For non-interactive HSI (i.e., in a batch script):
<batch script> ... hsi "copies=2; put test.file" ... $ <run batch script> put 'test.file' : '/home/username/test.file' ( 56420696 bytes, 30566.2 KBS (cos=6003)) $
For interactive HSI (i.e., within HSI interactive mode):
$ hsi O:[/home/username]: copies=2 O:[/home/username]: put test.file put 'test.file' : '/home/
/test.file' ( 56420696 bytes, 58627.9 KBS (cos=6003)) O:[/home/username]: exit $
$ htar -H copies=2 -cf test.tar . HTAR: HTAR SUCCESSFUL $
Verifying the Number of Copies
Copies in HPSS are controlled through Classes of Service (COS). Each COS is either a (1)-copy COS or a (2)-copy COS. You can check the COS of a file by issuing the
ls -UH command:
O:[/home/username]: ls -UH test.file.tar Mode Links Owner Group COS Acct Where Size DateTime Entry -rw-r--r-- 1 $USER users 6057 act001 DISK 50064568320 May 16 2008 test.file.tar
The above example shows that the
test.file.tar file is in the 6057 COS. Typically, even COS are (1)-copy and odd COS are (2)-copy.
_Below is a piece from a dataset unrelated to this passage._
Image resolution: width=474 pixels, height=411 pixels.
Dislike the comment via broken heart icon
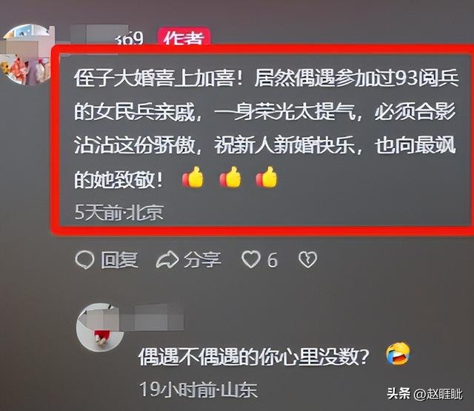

You can verify if a COS is (1)-copy or (2)-copy by issuing the
lscos command within HSI:
]: lscos 10 HPSS Classes of Service defined COS Name Excl. Copies Subsys Min Size - Max Size + 1 ID Flags IDs --------------------------------------------------------------------------------------- 5081 Disk X-Small 2 ALL 0 - 131,072 5081 Disk X-Small 1 ALL 0 - 131,072 6001 Disk Small 9840 2 ALL 131,072 - 16,777,216 6001 Disk Small 9840 1 ALL 131,072 - 16,777,216 6002 Disk Medium 9840 1 ALL 16,777,216 - 536,870,912 6003 Disk Medium 2-Copy 2 ALL 16,777,216 - 536,870,912 6054 Disk Large_T 1-Copy 1 ALL 536,870,912 - 8,589,934,592 6055 Disk Large_T 2-Copy 2 ALL 536,870,912 - 8,589,934,592 6056 Disk X-Large_T 1 ALL 8,589,934,592 - 281,474,976,710,656 6057 Disk X-Large_T 2-Copy 2 ALL 8,589,934,592 - 281,474,976,710,656 --------------------------------------------------------------------------------------- Flags: U/G/A - unavailable to current uid/gid/account N - no auto assignment
From the above output, we can tell that COS 6057 is a (2)-copy COS; the copies column has a (2) in it.
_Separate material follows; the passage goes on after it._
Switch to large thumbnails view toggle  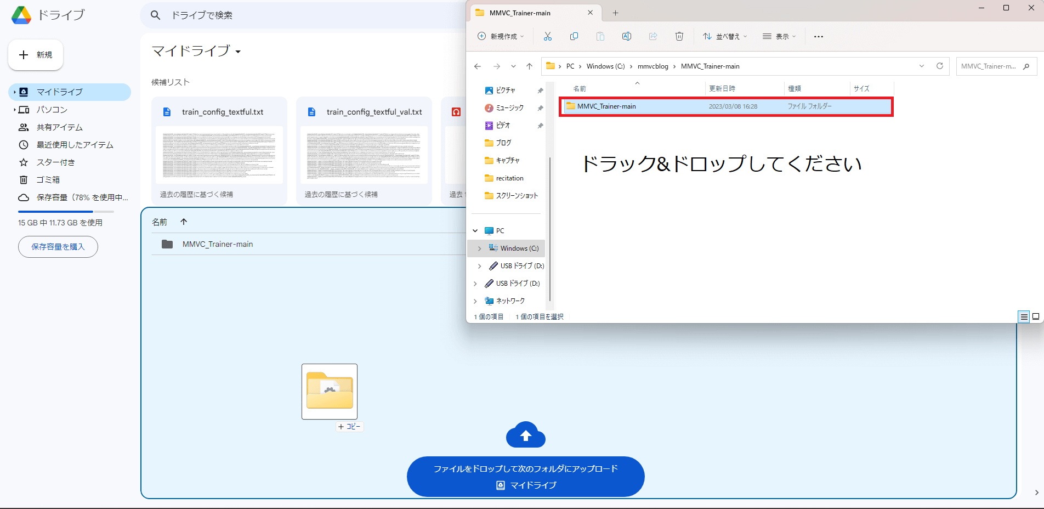1036,316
Direct Transfers Between HPSS and Remote Systems
Because HSI is a third-party package, clients may be available for remote systems (e.g., your personal workstation). However, the OLCF currently supports access to the HPSS only through HSI clients on the HPC systems. To transfer data directly to or from the OLCF’s HPSS, you will need to use an OLCF resource as a staging system.
For example, to transfer data from your directory on HPSS to a system outside the OLCF, you will need to copy the data in reasonable chunks to an OLCF system using the HSI utility. Once a portion of the data is on an OLCF system, you can use a utility such as BBCP or SFTP/SCP to move the data to the system outside the OLCF.